Junaid Hafeez - Facebook
Un tribunale distrettuale pachistano ha condannato a morte in Pakistan Junaid Hafeez, assistente universitario, intellettuale, attivista per i diritti umani e a sua volta simbolo della condanna alla “legge antiblasfemia”, usata spesso in modo pretestuoso e opportunistico.
Accusato di avere apprezzato e diffuso posizioni offensive verso la sua stessa fede musulmana via Facebook e per questo arrestato nel 2013 a 27 anni di età, Junaid Hafeez è vissuto da allora in isolamento nel carcere di Multan, sotto la costante minaccia di uccisione. Il suo è diventato un caso emblematico, sia per la virulenza con cui gli estremisti religiosi ne hanno cercato la condanna e la morte, sia per le caratteristiche del giudizio che ha portato oggi i giudici a decidere per la pena capitale. Più volte negli anni, almeno otto, la corte è stata sostituita e ogni richiesta di accelerare il procedimento, come pure di cambiare la prigione in quella meno esposta di Lahore è caduta nel vuoto.

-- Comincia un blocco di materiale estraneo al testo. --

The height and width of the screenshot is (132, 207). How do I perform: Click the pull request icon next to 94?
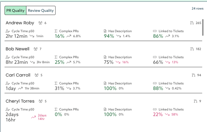pyautogui.click(x=194, y=75)
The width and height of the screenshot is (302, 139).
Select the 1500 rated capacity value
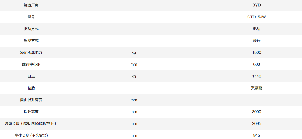point(256,52)
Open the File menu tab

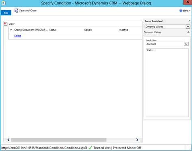coord(6,13)
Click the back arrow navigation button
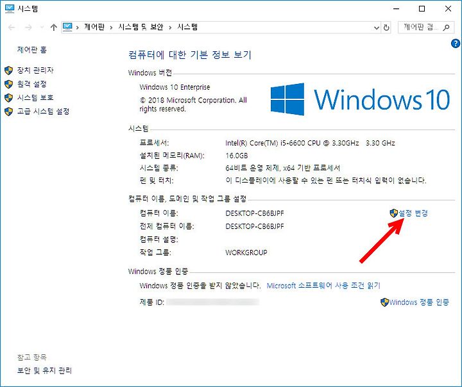Image resolution: width=462 pixels, height=387 pixels. pos(12,28)
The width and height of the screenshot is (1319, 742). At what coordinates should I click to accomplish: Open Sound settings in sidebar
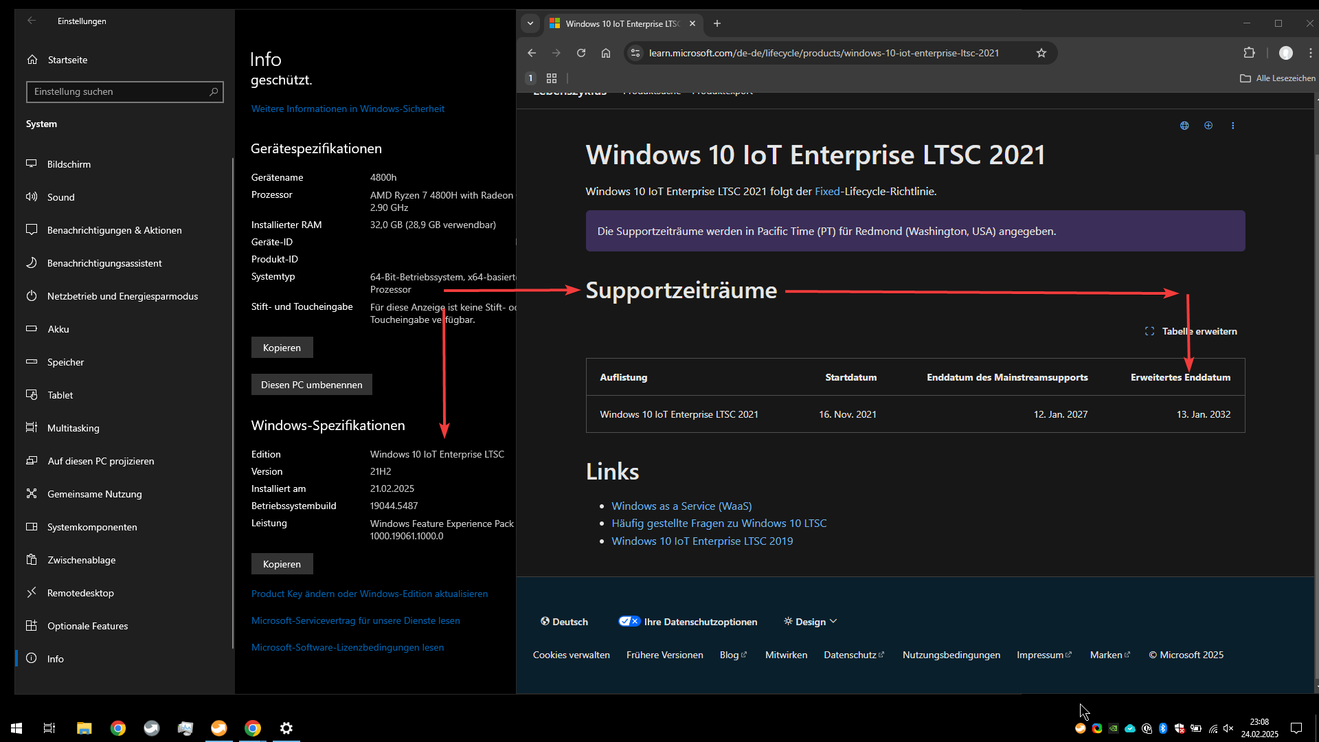60,197
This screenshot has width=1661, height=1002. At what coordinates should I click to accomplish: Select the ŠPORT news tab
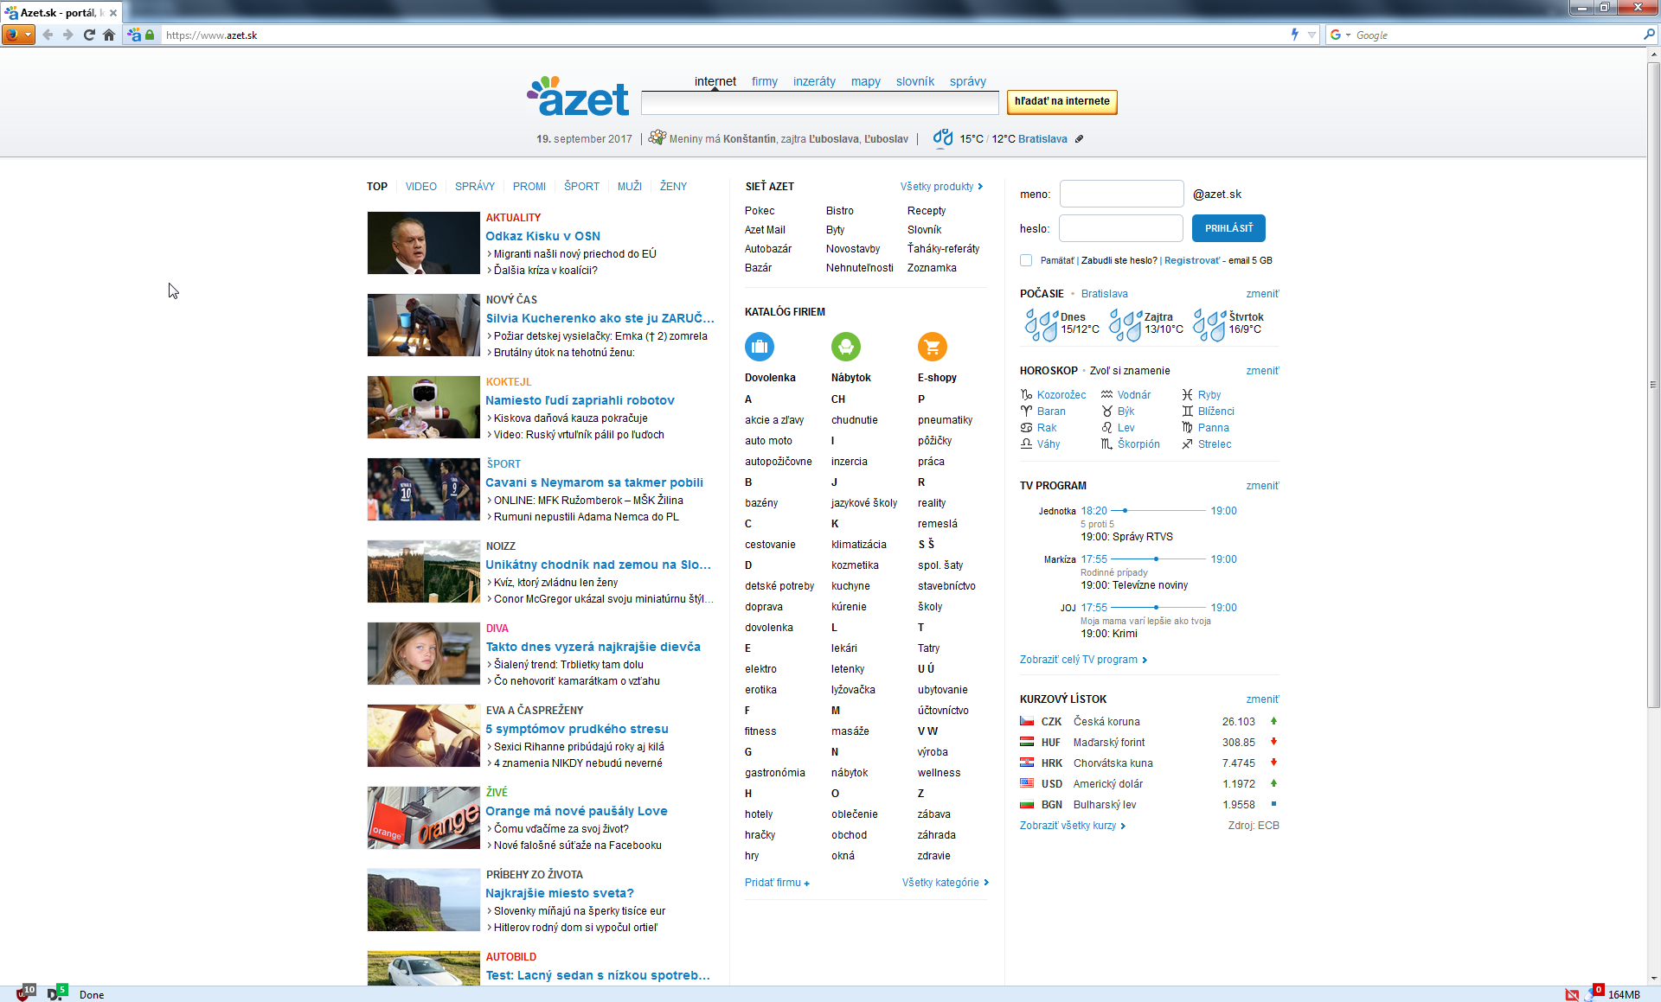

Nel maggio 2014, il suo avvocato, Rashid Rehman, è stato ucciso da due sicari per non avere rinunciato alla difesa di Hafeez, e ogni appello della Commissione pachistana per i Diritti umani, come pure di altre organizzazioni nazionali e straniere è caduta nel vuoto.
Una condanna alal massima peno non è inusuale al primo livello di giudizio e anche per lui l’appello potrebbe risultare in una condanna più mite o nell’assoluzione. Tuttavia, la prima domanda che in molti si fanno è: quanto dovrà ancora attendere? E la seconda, spontanea, se nel frattempo riuscirà a sopravvivere alla dura detenzione e fanatismo omicida.